* [patch] x86, tlb: switch cr3 in leave_mm() only when needed
@ 2012-03-22 23:33 Suresh Siddha
2012-03-22 23:44 ` Linus Torvalds
0 siblings, 1 reply; 10+ messages in thread
From: Suresh Siddha @ 2012-03-22 23:33 UTC (permalink / raw)
To: Ingo Molnar, H. Peter Anvin, Linus Torvalds, Len Brown; +Cc: LKML
From: Suresh Siddha <suresh.b.siddha@intel.com>
Subject: x86, tlb: switch cr3 in leave_mm() only when needed
Currently leave_mm() unconditionally switches the cr3 to swapper_pg_dir.
But there is no need to change the cr3, if we already left that mm.
intel_idle() for example calls leave_mm() on every deep c-state entry where
the CPU flushes the TLB for us. Similarly flush_tlb_all() was also calling
leave_mm() whenever the TLB is in LAZY state. Both these paths will be
improved with this change.
Signed-off-by: Suresh Siddha <suresh.b.siddha@intel.com>
---
arch/x86/mm/tlb.c | 6 +++---
1 files changed, 3 insertions(+), 3 deletions(-)
diff --git a/arch/x86/mm/tlb.c b/arch/x86/mm/tlb.c
index d6c0418..ad695cc 100644
--- a/arch/x86/mm/tlb.c
+++ b/arch/x86/mm/tlb.c
@@ -61,11 +61,11 @@ static DEFINE_PER_CPU_READ_MOSTLY(int, tlb_vector_offset);
*/
void leave_mm(int cpu)
{
+ struct mm_struct *active_mm = percpu_read(cpu_tlbstate.active_mm);
if (percpu_read(cpu_tlbstate.state) == TLBSTATE_OK)
BUG();
- cpumask_clear_cpu(cpu,
- mm_cpumask(percpu_read(cpu_tlbstate.active_mm)));
- load_cr3(swapper_pg_dir);
+ if (cpumask_test_and_clear_cpu(cpu, mm_cpumask(active_mm)))

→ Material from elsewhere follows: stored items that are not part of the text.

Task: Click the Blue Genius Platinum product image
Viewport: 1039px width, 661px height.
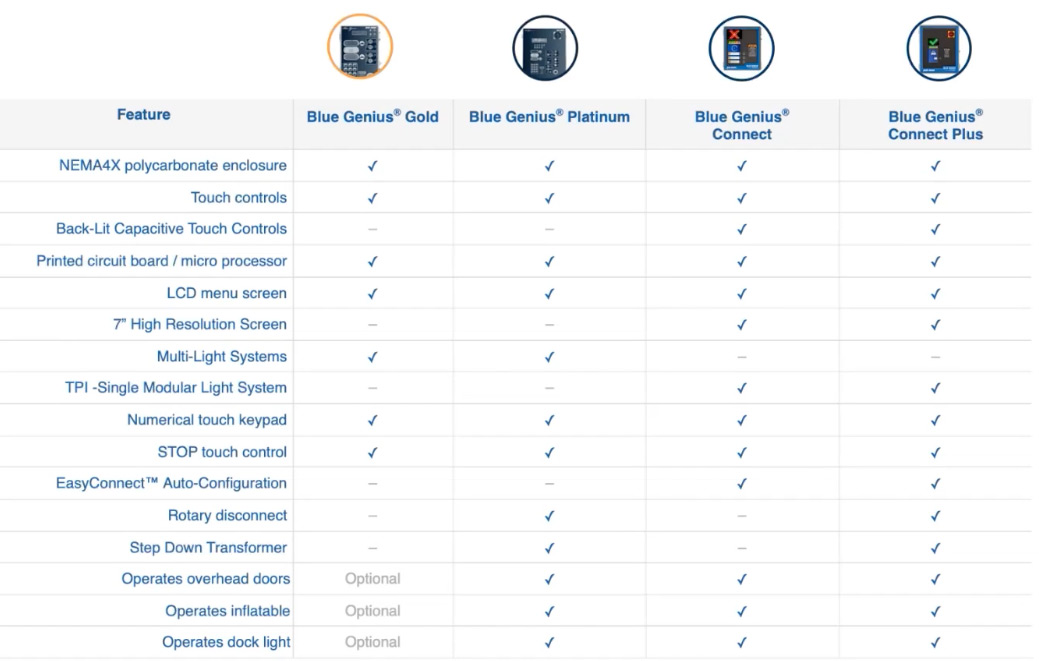Action: [545, 48]
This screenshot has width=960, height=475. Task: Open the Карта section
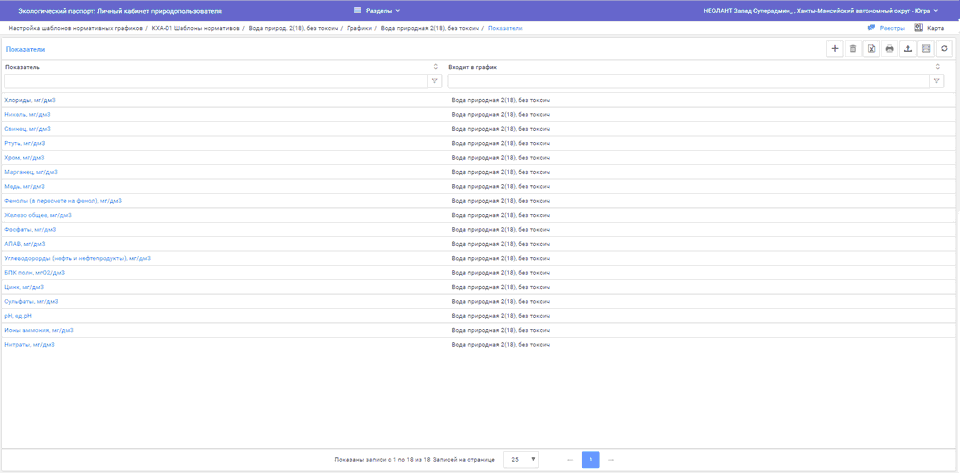[929, 28]
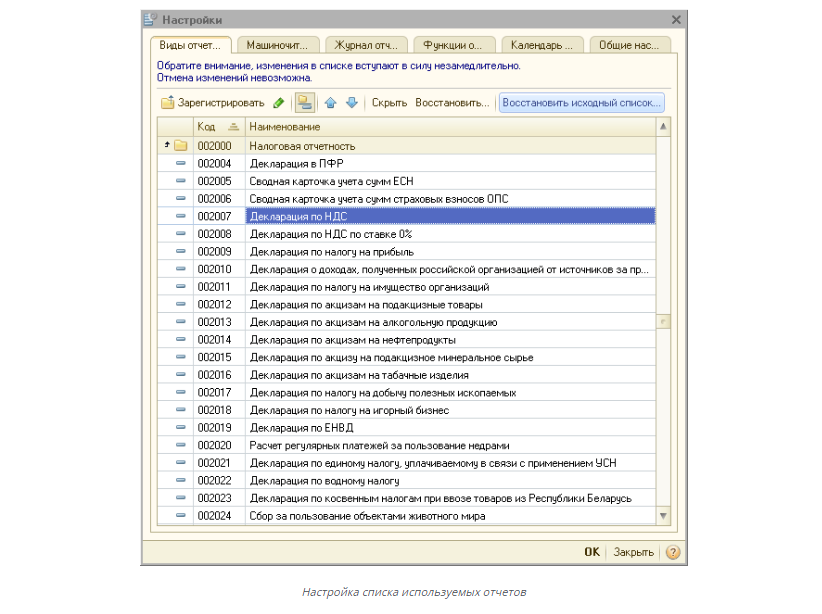The image size is (822, 614).
Task: Click the Код column sort header
Action: click(218, 127)
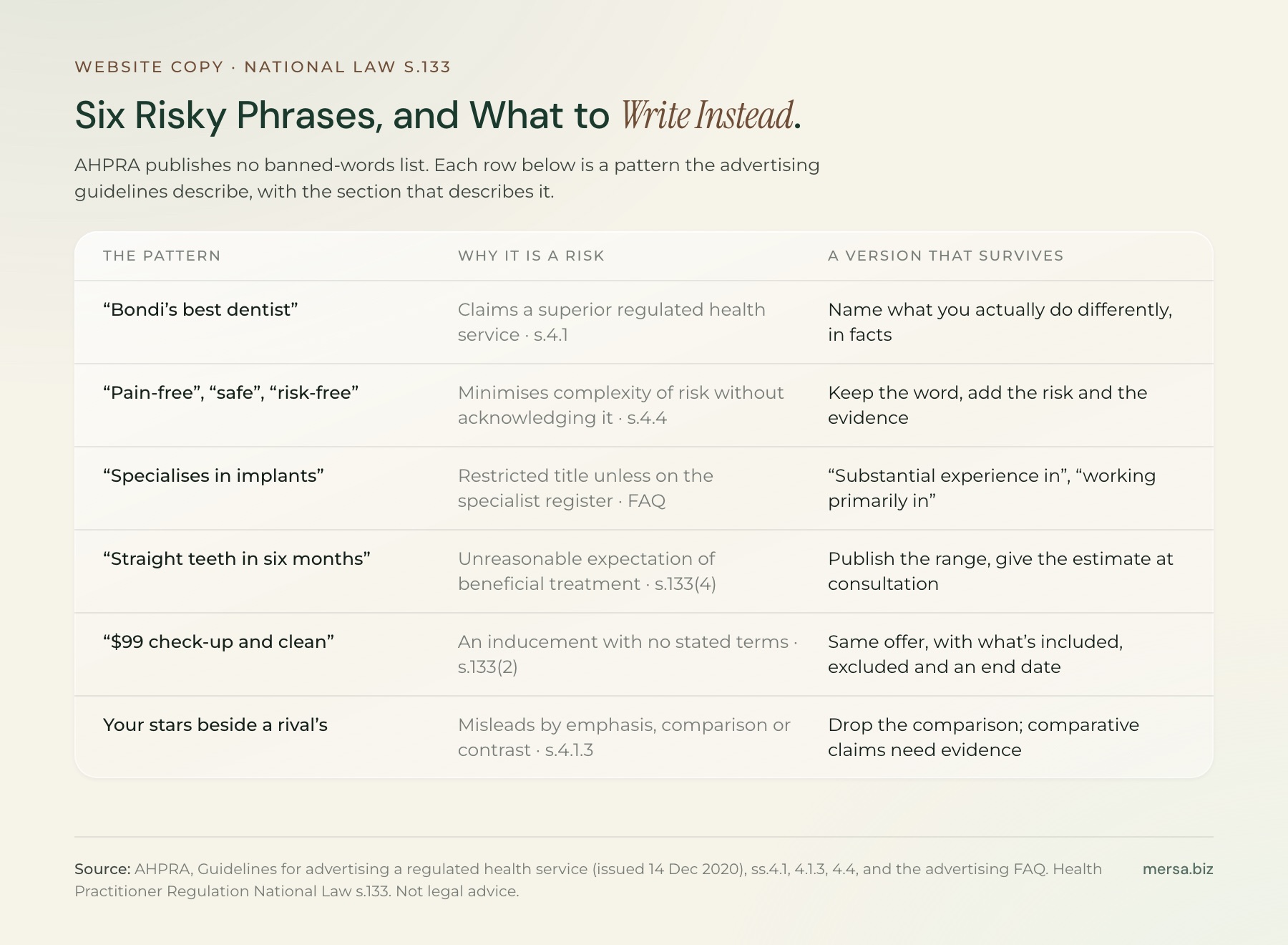Select the "Specialises in implants" pattern text
1288x945 pixels.
click(213, 475)
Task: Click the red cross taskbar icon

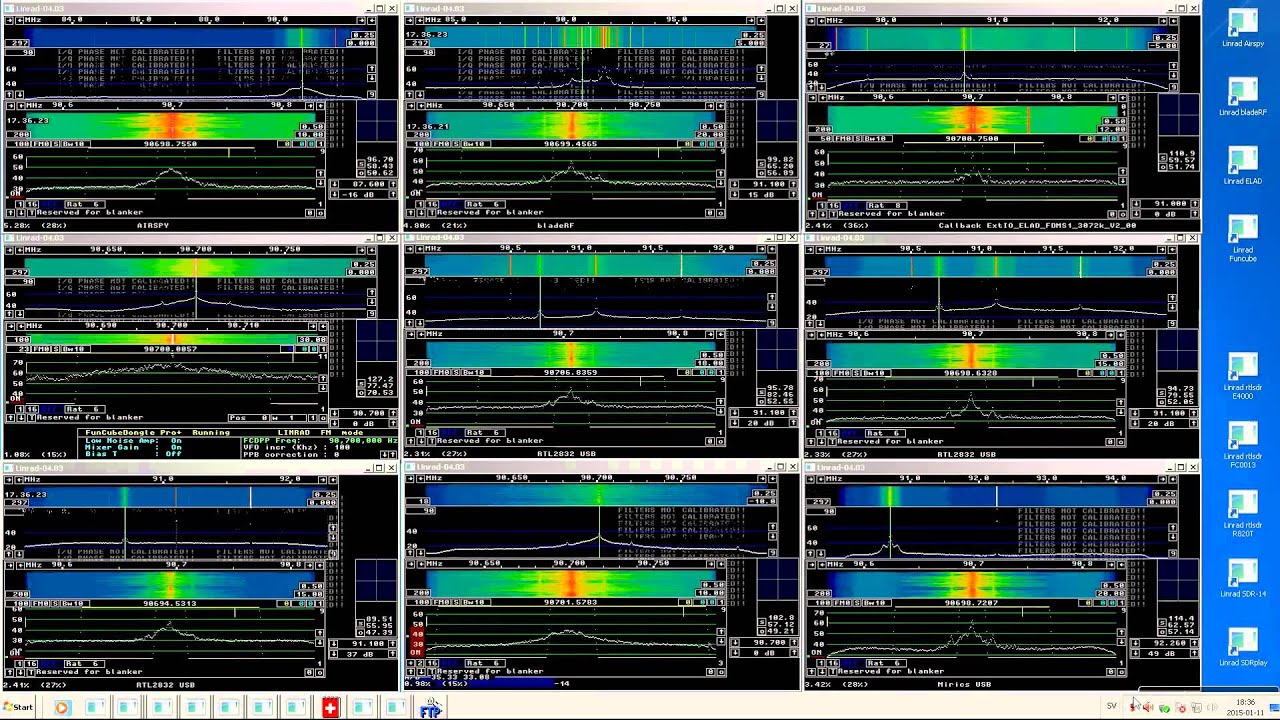Action: click(330, 708)
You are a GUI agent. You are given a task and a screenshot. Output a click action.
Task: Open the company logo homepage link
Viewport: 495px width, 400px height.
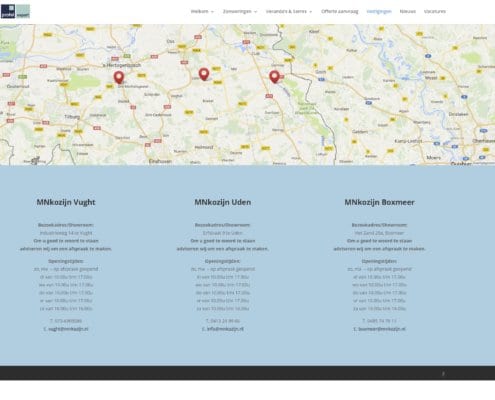15,11
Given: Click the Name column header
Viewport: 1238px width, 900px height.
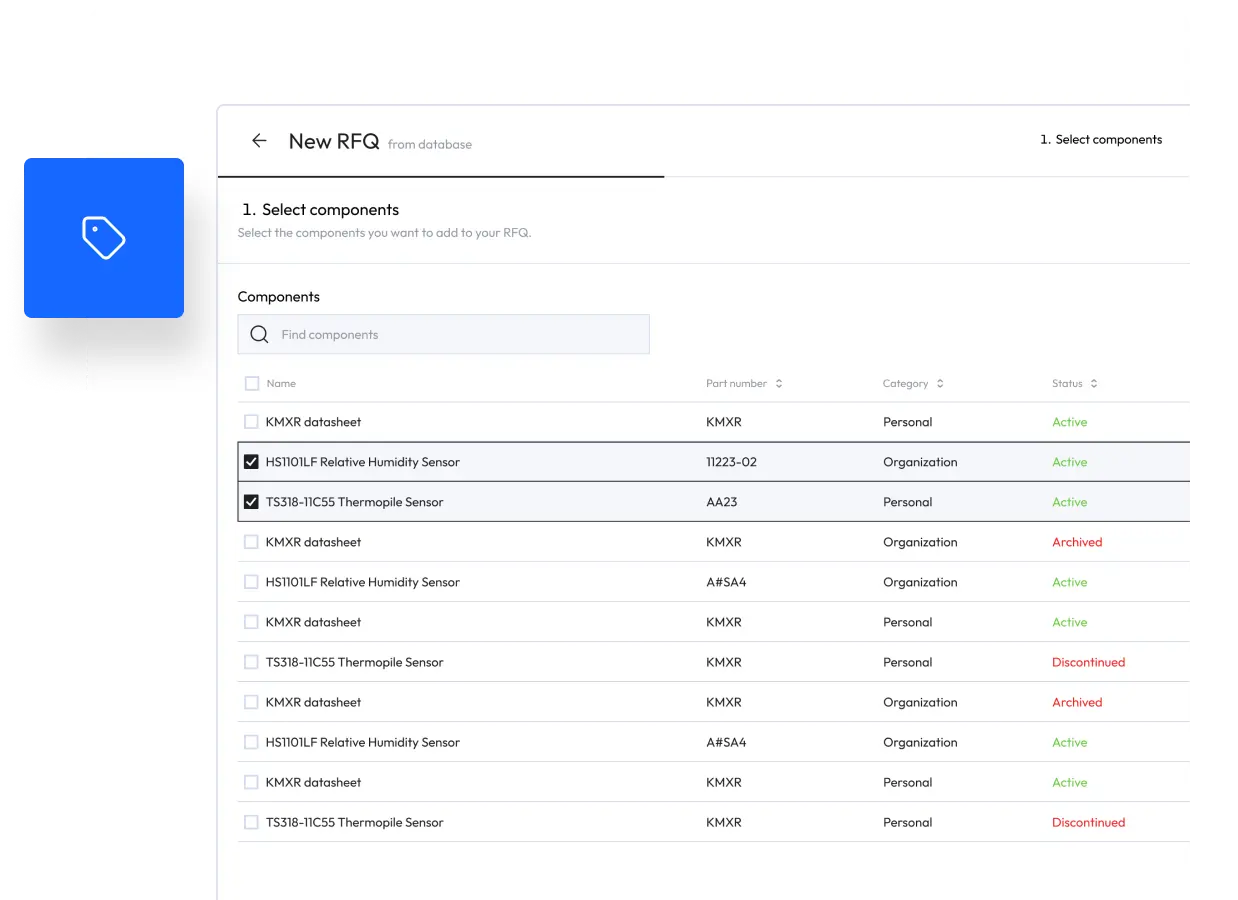Looking at the screenshot, I should coord(281,384).
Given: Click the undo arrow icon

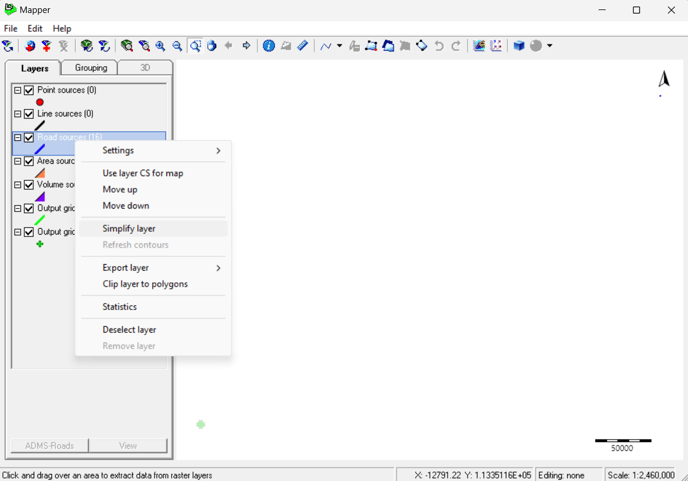Looking at the screenshot, I should coord(439,46).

+ load_cr3(swapper_pg_dir);
}
EXPORT_SYMBOL_GPL(leave_mm);
^ permalink raw reply related [flat|nested] 10+ messages in thread
* Re: [patch] x86, tlb: switch cr3 in leave_mm() only when needed
2012-03-22 23:33 [patch] x86, tlb: switch cr3 in leave_mm() only when needed Suresh Siddha
@ 2012-03-22 23:44 ` Linus Torvalds
2012-03-23 0:01 ` Suresh Siddha
0 siblings, 1 reply; 10+ messages in thread
From: Linus Torvalds @ 2012-03-22 23:44 UTC (permalink / raw)
To: Suresh Siddha; +Cc: Ingo Molnar, H. Peter Anvin, Len Brown, LKML
On Thu, Mar 22, 2012 at 4:33 PM, Suresh Siddha
<suresh.b.siddha@intel.com> wrote:
>
> Currently leave_mm() unconditionally switches the cr3 to swapper_pg_dir.
> But there is no need to change the cr3, if we already left that mm.
>
> intel_idle() for example calls leave_mm() on every deep c-state entry where
> the CPU flushes the TLB for us. Similarly flush_tlb_all() was also calling
> leave_mm() whenever the TLB is in LAZY state. Both these paths will be
> improved with this change.
Hmm. If this is reasonably common (and intel_idle() certainly is),
maybe we shouldn't even do the "test_and_clear" RMW cycle.
We could do it with a read-only bit test (no races I can see - if it's
clear, it will stay clear), so we could do this with
if (cpumask_test_cpu(cpu, mm_cpumask(active_mm))) {
cpumask_clear_cpu(cpu,mm_cpumask(active_mm));
load_cr3(swapper_pg_dir);
}
instead? And avoid touching that "mm_cpumask" (and the atomic
serializing instruction) when not necessary?
Linus
^ permalink raw reply [flat|nested] 10+ messages in thread
* Re: [patch] x86, tlb: switch cr3 in leave_mm() only when needed
2012-03-22 23:44 ` Linus Torvalds
@ 2012-03-23 0:01 ` Suresh Siddha
2012-03-23 0:20 ` H. Peter Anvin
2012-03-23 0:31 ` [tip:x86/mm] x86, tlb: Switch " tip-bot for Suresh Siddha
0 siblings, 2 replies; 10+ messages in thread
From: Suresh Siddha @ 2012-03-23 0:01 UTC (permalink / raw)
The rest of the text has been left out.